Ascott's strategic investments in the past years include its acquisition of Quest Apartment Hotels (Quest), one of the largest serviced apartment operators in Australasia, in 2017 to grow its business franchise arm. In the same year, Ascott invested in Synergy Global Housing (Synergy), a leading corporate housing provider in the USA. In 2018, Ascott acquired TAUZIA Hotel Management (TAUZIA), one of the top hotel operators in Indonesia, to enter the fast-growing mid-scale business hotel segment. With Oakwood coming onboard, Ascott is confident of achieving its target of 160,000 units globally well ahead of 2023.
About The Ascott Limited-
The Ascott Limited (Ascott) is a Singapore company that has grown to be one of the leading international lodging owner-operators. Ascott's portfolio spans over 200 cities across over 30 countries in Asia Pacific, Central Asia, Europe, the Middle East, Africa, and the USA. Ascott has more than 81,000 operating units and over 54,000 units under development, making a total of more than 135,000 units in over 800 properties. The company's serviced apartment, coliving and hotel brands include Ascott The Residence, The Crest Collection, Somerset, Quest, Citadines, lyf, Préférence, Vertu, Harris, Citadines Connect, Fox, Yello, Fox Lite and POP!. Ascott's loyalty programme, Ascott Star Rewards, offers exclusive benefits to its members when they book directly with Ascott for their stays at its participating properties. Ascott, a wholly owned subsidiary of CapitaLand Investment Limited, pioneered Asia Pacific's first international-class serviced apartment with the opening of The Ascott Singapore in 1984. Today, the company boasts over 30 years of industry track record and award-winning brands that enjoy recognition worldwide.

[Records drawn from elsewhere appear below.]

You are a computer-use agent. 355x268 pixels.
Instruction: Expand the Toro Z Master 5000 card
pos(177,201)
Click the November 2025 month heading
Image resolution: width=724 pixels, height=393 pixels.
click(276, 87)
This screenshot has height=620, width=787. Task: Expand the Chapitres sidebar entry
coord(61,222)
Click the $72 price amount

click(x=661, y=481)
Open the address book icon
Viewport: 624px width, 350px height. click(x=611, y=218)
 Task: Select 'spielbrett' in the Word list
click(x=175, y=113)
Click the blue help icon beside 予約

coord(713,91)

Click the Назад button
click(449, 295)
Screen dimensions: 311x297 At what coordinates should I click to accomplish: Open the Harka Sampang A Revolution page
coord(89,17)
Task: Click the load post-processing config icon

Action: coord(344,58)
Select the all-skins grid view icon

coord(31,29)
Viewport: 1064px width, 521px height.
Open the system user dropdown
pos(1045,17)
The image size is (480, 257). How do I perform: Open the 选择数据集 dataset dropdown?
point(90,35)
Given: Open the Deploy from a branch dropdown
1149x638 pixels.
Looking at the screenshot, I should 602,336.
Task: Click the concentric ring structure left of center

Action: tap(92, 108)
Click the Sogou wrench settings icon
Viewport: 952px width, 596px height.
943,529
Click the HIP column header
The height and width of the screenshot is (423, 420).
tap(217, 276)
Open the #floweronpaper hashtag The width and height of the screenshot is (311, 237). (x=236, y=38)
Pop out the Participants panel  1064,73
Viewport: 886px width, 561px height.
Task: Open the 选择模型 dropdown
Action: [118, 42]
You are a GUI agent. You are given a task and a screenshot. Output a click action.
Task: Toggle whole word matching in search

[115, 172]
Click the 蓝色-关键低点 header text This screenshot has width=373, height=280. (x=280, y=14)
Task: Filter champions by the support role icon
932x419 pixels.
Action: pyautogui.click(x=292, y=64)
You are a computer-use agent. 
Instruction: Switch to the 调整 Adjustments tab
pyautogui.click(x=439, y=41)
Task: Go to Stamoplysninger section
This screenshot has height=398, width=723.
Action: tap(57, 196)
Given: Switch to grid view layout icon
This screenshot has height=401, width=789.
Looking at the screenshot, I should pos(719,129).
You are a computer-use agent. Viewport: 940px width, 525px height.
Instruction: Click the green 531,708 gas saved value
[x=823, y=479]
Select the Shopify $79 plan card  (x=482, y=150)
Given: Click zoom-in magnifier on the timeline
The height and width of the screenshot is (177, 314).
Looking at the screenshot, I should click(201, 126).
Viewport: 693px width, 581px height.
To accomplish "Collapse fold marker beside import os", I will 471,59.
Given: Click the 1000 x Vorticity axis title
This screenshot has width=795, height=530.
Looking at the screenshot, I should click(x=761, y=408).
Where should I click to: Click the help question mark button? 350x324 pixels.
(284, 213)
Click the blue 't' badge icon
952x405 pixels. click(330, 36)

About CapitaLand Investment Limited-
Headquartered and listed in Singapore, CapitaLand Investment Limited (CLI) is a leading global real estate investment manager (REIM) with a strong Asia foothold. As at 31 March 2022, CLI had about S$124 billion of real estate assets under management, and about S$86 billion of real estate funds under management (FUM) held via six listed real estate investment trusts and business trusts, and 29 private funds across the Asia-Pacific, Europe and USA. Its diversified real estate asset classes cover integrated developments, retail, office, lodging, business parks, industrial, logistics and data centres. CLI aims to scale its FUM and fee-related earnings through its full stack of investment management and operating capabilities. As the listed investment management business arm of the CapitaLand Group, CLI has access to the development capabilities of and pipeline investment opportunities from CapitaLand's development arm. Being a part of the well-established CapitaLand ecosystem differentiates CLI from other REIMs. As part of the CapitaLand Group, CLI places sustainability at the core of what it does. As a responsible real estate company, CLI contributes to the environmental and social well-being of the communities where it operates, as it delivers long-term economic value to its stakeholders.